- What is needed
With the string "Select" as the filter, copy each matching line from the records.

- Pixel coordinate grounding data
◇ ◇ ◇ ◇

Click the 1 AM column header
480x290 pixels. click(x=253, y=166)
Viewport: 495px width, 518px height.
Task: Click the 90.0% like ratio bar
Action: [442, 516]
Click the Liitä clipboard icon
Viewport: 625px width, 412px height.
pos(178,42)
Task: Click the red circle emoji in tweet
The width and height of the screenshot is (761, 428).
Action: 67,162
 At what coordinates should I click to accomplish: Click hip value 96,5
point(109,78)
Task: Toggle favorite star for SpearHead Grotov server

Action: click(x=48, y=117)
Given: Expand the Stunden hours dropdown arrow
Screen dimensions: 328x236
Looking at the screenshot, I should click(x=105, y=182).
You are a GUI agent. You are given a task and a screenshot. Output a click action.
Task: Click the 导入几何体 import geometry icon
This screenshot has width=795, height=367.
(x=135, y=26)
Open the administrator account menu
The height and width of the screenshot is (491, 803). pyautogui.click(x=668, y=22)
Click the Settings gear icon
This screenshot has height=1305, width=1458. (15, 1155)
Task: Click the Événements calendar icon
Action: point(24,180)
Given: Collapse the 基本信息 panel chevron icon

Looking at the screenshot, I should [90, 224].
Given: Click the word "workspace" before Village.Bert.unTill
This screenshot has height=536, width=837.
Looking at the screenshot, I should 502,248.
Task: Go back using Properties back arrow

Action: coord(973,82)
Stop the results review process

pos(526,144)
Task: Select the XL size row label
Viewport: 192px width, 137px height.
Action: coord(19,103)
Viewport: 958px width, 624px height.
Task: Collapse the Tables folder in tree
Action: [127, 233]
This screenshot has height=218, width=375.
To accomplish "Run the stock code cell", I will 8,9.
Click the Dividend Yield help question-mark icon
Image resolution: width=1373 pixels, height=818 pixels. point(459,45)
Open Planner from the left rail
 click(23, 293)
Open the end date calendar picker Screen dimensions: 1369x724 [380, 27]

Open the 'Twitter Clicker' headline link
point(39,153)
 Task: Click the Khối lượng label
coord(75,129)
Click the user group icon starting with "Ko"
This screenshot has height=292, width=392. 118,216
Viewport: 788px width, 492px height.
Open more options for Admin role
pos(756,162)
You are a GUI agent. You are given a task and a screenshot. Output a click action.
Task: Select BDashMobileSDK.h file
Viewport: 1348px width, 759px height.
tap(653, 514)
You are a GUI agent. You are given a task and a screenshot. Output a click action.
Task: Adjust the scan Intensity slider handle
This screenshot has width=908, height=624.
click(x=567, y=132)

◇ ◇ ◇ ◇

- Result of this task
Task: Select the XL size row label
Task: Select BDashMobileSDK.h file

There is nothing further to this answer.